Nathan Ilar taught keiki
horseback riding and diving;
police are looking for a
suspect in his slaying

By Gary T. Kubota
Star-Bulletin

Tapa

WAILUKU -- Nathan Ilar's friends were surprised about his death but not the way he died-- trying to stop a fight.

"He was a peacemaker," said Michaeline Arcangel. "That was his true nature. He was happy-go-lucky, always there for everyone."

Ilar, 32 and part owner of a visitor-related business, died Sunday.

He was struck a couple of times while trying to stop a fight at Cove Park in Kihei on Friday night. He never regained consciousness.

"We don't know whether he was rendered unconscious from the punches or the fall or both," police Lt. Milton Matsuoka said.

Police who have classified the death as a homicide were looking for a man in his 20s who fled, leaving behind a bicycle and a skateboard.



Nathan Ilar



The park is a place where people dive and fish and children learn to ride a surfboard.

Ilar went there to meet some male friends for a barbecue, according to a business associate.

Ilar was raised in central Maui. He started a business called "Hawaii Impressions" last December, after working more than 11 years for Akina Aloha Tours Inc.

He began working at Akina Tours as an aide on buses that shuttled the handicapped and impaired between their homes and social and medical services.

He later became a tour driver and sales manager for the company.

"He was an amazing person," said Beth Lau, a partner.

Lau said Ilar liked to ride horses and started a children's riding unit for parades on Maui.

Robin Crabbe, a friend, said she and Ilar worked with the children and taught them how to care for the horses and ride them, with the hope of perpetuating the art of Hawaiian pa'u on Maui.

He also took youths on horseback rides and diving excursions to Makena in south Maui.

Lau said Ilar met some of the children and parents on the beach.

"You know the Maui feeling. He would get to know them and invite everybody," she said.

"He's the kind of guy who, when he had a barbecue, he would feed everybody, then eat."

Lau said when people in the tour industry heard he was starting a business, they volunteered to help him.

"They knew his potential," she said. "Everybody was going to help him out."

Lau said funeral arrangements are being made for Ilar, who wanted his ashes scattered at Honomanu Bay in east Maui, his favorite diving area.
————
- WHAT YOU HAVE TO DO -
Copy the article about Nathan Ilar starting with "He also took" and going on through "favorite diving area.", swapping "diving" for "snorkeling". These records have no connection to the article about Nathan Ilar.

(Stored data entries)
————
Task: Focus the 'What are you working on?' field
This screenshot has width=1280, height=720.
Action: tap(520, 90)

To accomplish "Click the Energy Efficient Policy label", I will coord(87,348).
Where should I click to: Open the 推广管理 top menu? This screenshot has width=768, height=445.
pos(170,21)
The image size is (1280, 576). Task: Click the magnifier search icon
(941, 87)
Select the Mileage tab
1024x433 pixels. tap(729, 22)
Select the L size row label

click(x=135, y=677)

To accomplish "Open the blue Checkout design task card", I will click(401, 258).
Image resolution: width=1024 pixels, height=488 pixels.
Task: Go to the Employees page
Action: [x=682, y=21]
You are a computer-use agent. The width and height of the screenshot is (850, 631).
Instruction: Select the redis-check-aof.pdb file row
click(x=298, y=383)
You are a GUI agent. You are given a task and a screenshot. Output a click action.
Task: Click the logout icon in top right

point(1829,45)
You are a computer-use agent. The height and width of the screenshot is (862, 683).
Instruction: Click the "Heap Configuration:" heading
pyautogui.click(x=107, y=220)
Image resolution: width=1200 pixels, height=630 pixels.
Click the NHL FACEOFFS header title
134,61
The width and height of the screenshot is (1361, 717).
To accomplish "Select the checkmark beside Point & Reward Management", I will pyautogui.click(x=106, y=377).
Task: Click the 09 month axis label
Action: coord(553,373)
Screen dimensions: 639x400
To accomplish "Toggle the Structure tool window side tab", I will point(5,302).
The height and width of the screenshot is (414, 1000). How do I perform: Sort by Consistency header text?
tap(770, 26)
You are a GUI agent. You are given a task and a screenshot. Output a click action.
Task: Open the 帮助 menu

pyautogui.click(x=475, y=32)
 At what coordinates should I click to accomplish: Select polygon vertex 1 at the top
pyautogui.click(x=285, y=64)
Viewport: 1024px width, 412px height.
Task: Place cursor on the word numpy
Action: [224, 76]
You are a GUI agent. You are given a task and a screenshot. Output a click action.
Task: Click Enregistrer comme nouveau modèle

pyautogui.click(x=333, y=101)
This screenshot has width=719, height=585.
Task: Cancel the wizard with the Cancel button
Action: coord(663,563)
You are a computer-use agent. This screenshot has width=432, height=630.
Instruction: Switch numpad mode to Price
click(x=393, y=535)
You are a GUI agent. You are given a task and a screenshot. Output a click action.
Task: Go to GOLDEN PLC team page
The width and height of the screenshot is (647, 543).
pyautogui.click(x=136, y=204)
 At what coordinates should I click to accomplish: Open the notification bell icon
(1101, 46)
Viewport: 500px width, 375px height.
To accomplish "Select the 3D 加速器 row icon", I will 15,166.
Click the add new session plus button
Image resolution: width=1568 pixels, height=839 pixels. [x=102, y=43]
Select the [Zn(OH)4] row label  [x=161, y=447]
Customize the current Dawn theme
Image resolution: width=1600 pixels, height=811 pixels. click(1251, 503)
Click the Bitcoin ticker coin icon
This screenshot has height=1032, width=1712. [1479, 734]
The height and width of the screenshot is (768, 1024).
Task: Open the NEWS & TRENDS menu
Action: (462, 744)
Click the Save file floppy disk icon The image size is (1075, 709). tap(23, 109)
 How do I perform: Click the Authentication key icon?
————
- RESPONSE AREA -
He also took youths on horseback rides and snorkeling excursions to Makena in south Maui.

Lau said Ilar met some of the children and parents on the beach.

"You know the Maui feeling. He would get to know them and invite everybody," she said.

"He's the kind of guy who, when he had a barbecue, he would feed everybody, then eat."

Lau said when people in the tour industry heard he was starting a business, they volunteered to help him.

"They knew his potential," she said. "Everybody was going to help him out."

Lau said funeral arrangements are being made for Ilar, who wanted his ashes scattered at Honomanu Bay in east Maui, his favorite snorkeling area.